すずかんの医療改革の「今」を知る(2006年3月号)
第5回「未承認薬問題の本質に迫る!」
近頃、「アメリカでは使える薬が日本では未承認だから使えない」という話をよく耳にします。
しかし、そこにはいくつか難しい問題が絡んでいます。
1つは安全確認、すなわち新薬の治験・審査の体制の差。例えば治験相談・承認審査に携わっているのは、日本では(独)医薬品医療機器総合機構の審査官178名。一方、アメリカのCDER(医薬品評価・研究センター)では2237人と、12倍以上の開きがあります。日本でも審査機関は短縮されてきてはいるものの、これでは限界が。
さらに無保険者の治験参加が多いアメリカと違い、日本では参加者募集にもコストと時間がかかります。
コストについては日米それぞれに問題を抱えています。アメリカでも高額の薬を買えるのは高額の民間保険でに加入している富裕層に限られますが、日本では新薬に対する公的保険適用が鍵となります。しかし医療財政の逼迫で保険の適用が遅れる傾向にあるのです。

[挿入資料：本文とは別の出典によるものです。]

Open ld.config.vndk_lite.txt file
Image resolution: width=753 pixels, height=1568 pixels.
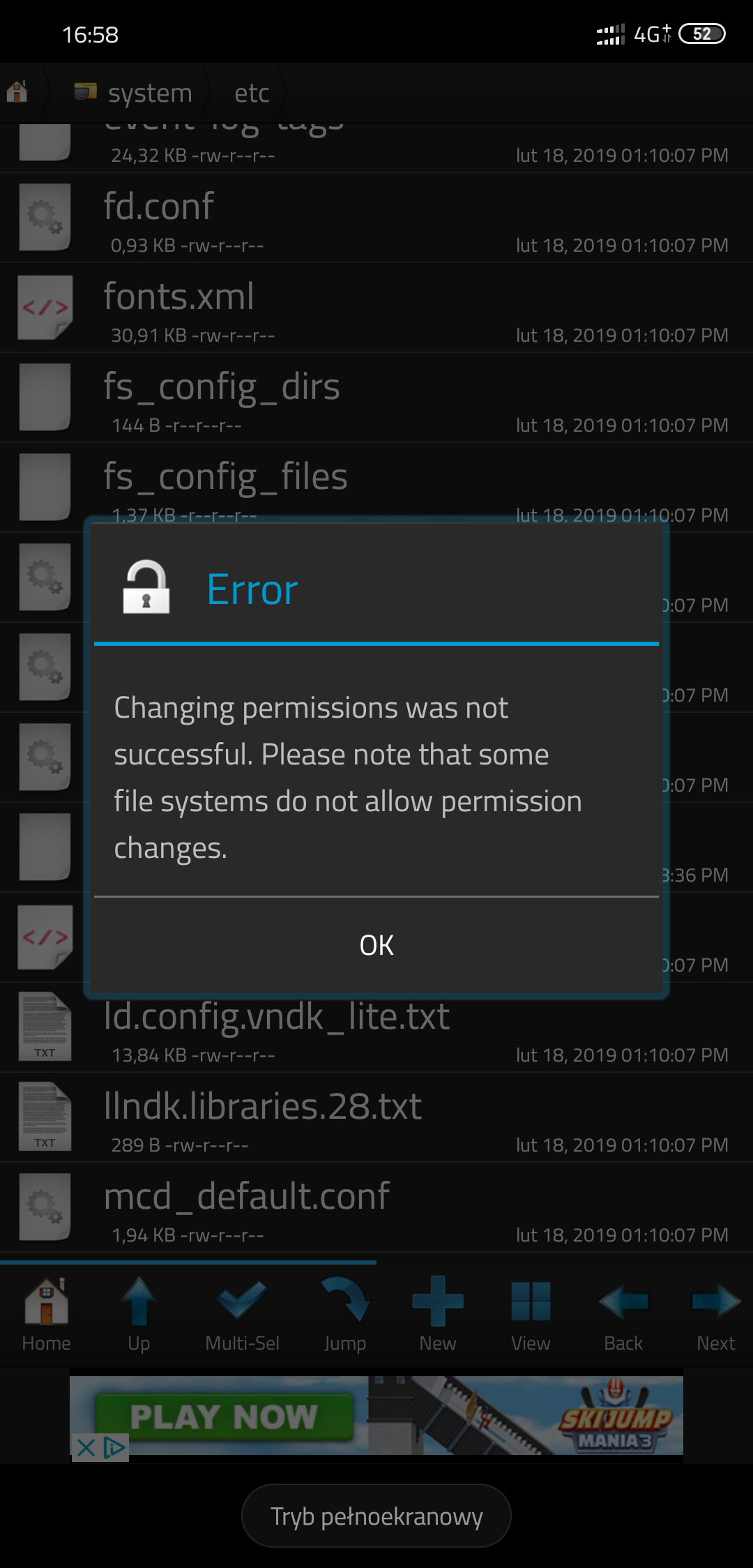point(376,1028)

また、そもそも一般にアメリカの企業はアメリカでの申請を日本に先行させる、というのも事実としてあります。
「欧米で使える薬はそのまま日本でも認めたらどうか」という声もあり、それを受けて厚労省は昨年、未承認薬使用問題検討会議を組織。「日本人患者を含まない欧米の治験データを用いた」承認申請や「日本での治験を必須とはしない」医薬品も出てきています。
しかし、薬効や副作用は人種ごとに異なるため、日本独自の治験・審査は必要。アジア諸国との連携促進も大切でしょう。
新薬は次々に開発されていますが、「よく効く薬=副作用リスクも高い」のが事実。患者、医療者、製薬企業が共に問題に取り組む医療コミュニティづくりがより大切になっているのです。